### Document excerpt
|---|

Sunday, May 11, 2014

To Autumn

To Autumn 

The shades and leaves of time that fall on me bereft 
shall be the Phoenix Lotus Flower of rebirth

Vibrating cornucopia of leaves; 
a bridge; a god disguised; the cosmic glee! 
sky-fringed yet the burdened passions hang on
take them in but slow; soon they'll BE -gone.

There are some similarities between my short poetry and To Autumn. 
I can connect:

'Where are the songs of Spring? Ay, where are they? 
Think not of them, thou hast thy music too,-'  

With the last couplet i wrote. This is because the theme is basically the same one: the passing of time and the preoccupation of this. In Keats, the narrator alludes to Spring but later insists that we should not think of it, but of the song of Autumn instead. In my poem the narrator also suggests that we should appreciate Autumn for what it is as it is bound to leave.


Part Two

1) How does To Autumn differ from the other poems you have studied?

This poem, although it is an ode, does not share the imaginative quality of the ones we have studied. 'To Autumn' is a descriptive piece, more like Keats describing what he saw rather than creating on a higher plane of artistry. Instead of pondering over the engravings on an urn, or on the nature of an abstract feeling, Keats paints with words the landscape of reality. It differs also in that Keats does not conclude on any abstract, transcendental question: he merely chronicles the process of nature and suggests we should take it in, one season at a time.

|---|

### Items
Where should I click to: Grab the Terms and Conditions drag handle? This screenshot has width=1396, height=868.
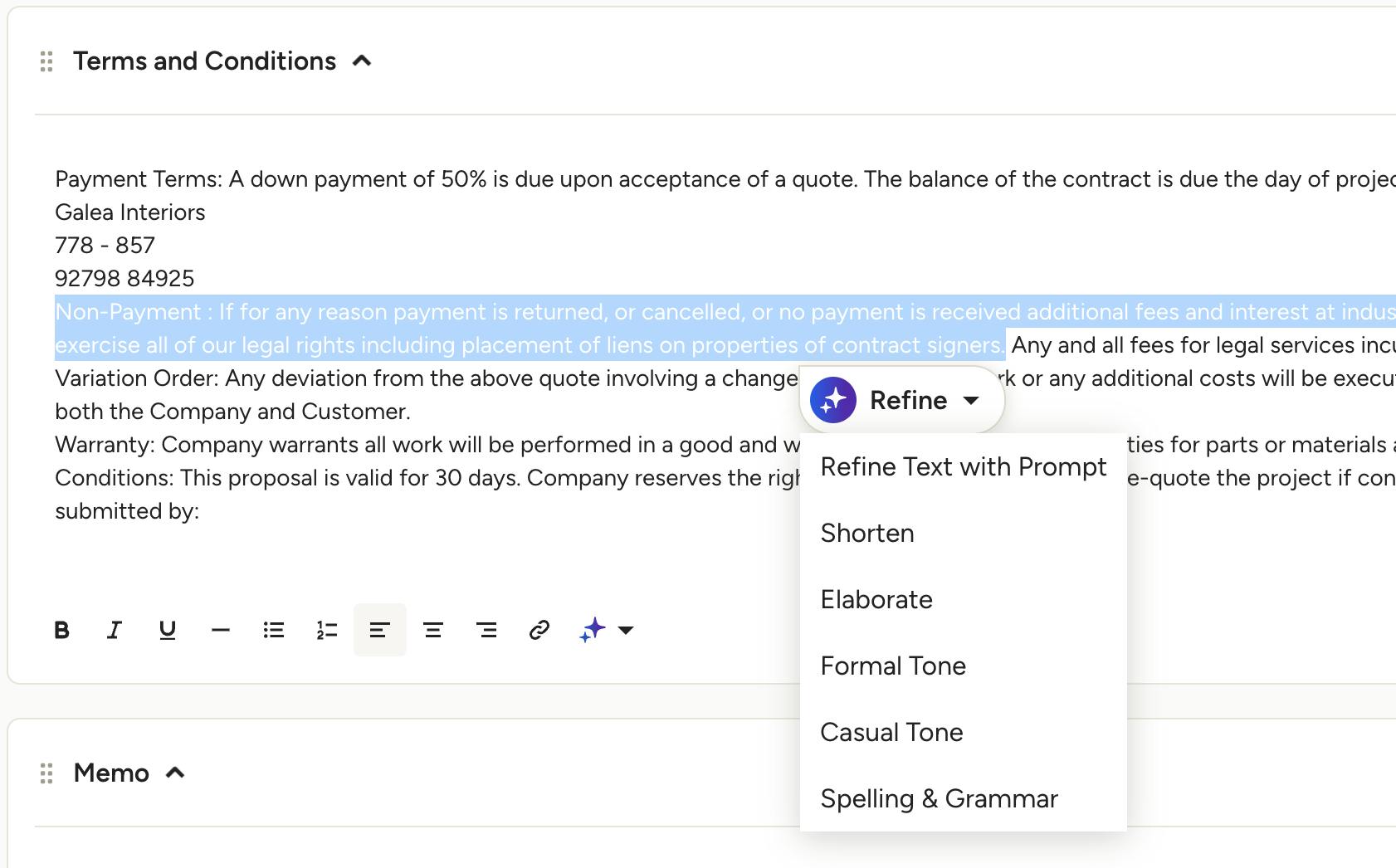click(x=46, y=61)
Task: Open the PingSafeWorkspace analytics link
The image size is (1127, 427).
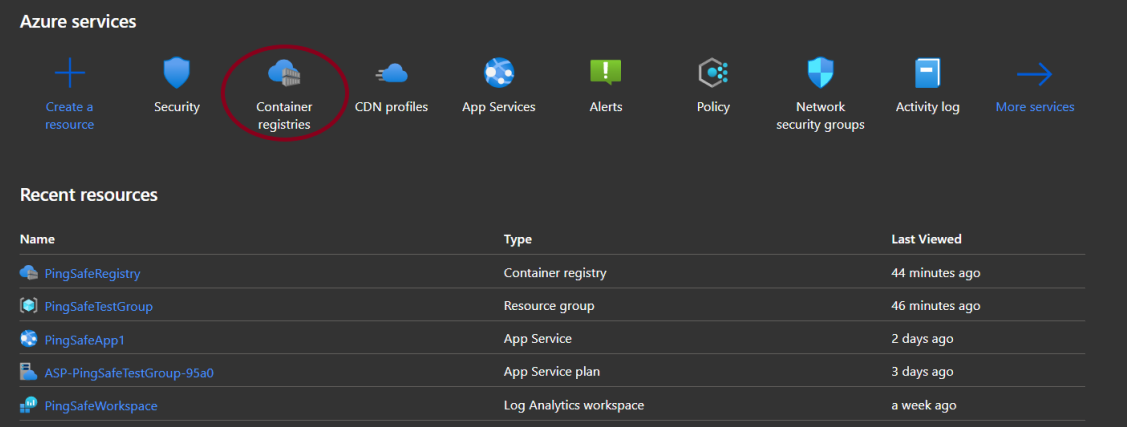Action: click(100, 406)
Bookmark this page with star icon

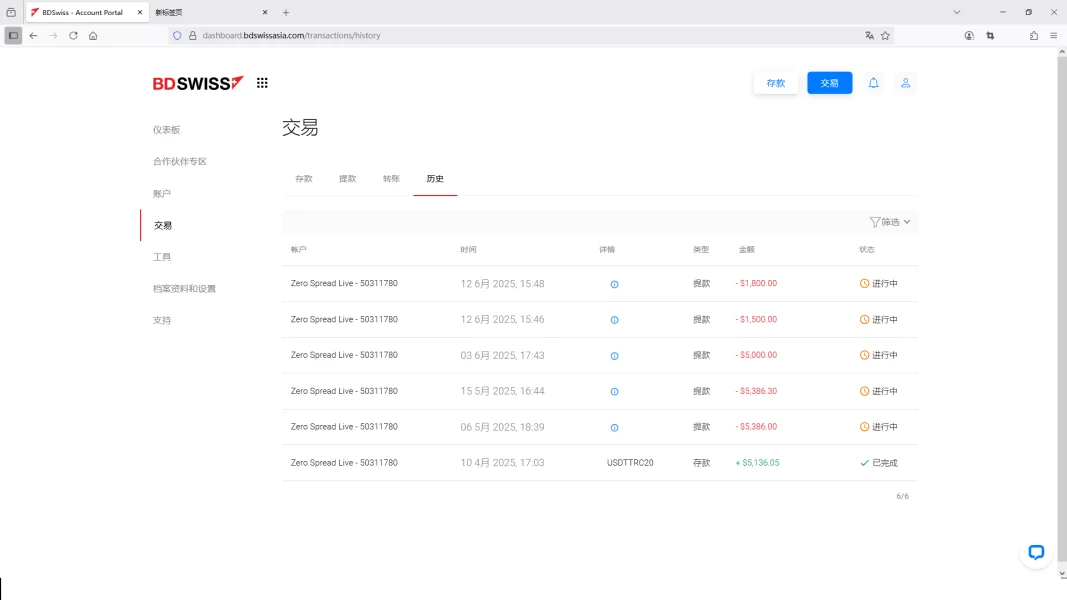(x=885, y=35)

|---|

### Short task 1
Extract the passage from the post on Keats's "To Autumn" that begins at the words "sky-fringed yet the" and stops after the words "bound to leave.".
### Short task 2
In the post on Keats's "To Autumn," what kind of piece does the writer call "To Autumn"?

### Written answer 1
sky-fringed yet the burdened passions hang on
take them in but slow; soon they'll BE -gone.

There are some similarities between my short poetry and To Autumn. 
I can connect:

'Where are the songs of Spring? Ay, where are they? 
Think not of them, thou hast thy music too,-'  

With the last couplet i wrote. This is because the theme is basically the same one: the passing of time and the preoccupation of this. In Keats, the narrator alludes to Spring but later insists that we should not think of it, but of the song of Autumn instead. In my poem the narrator also suggests that we should appreciate Autumn for what it is as it is bound to leave.

### Written answer 2
A descriptive piece.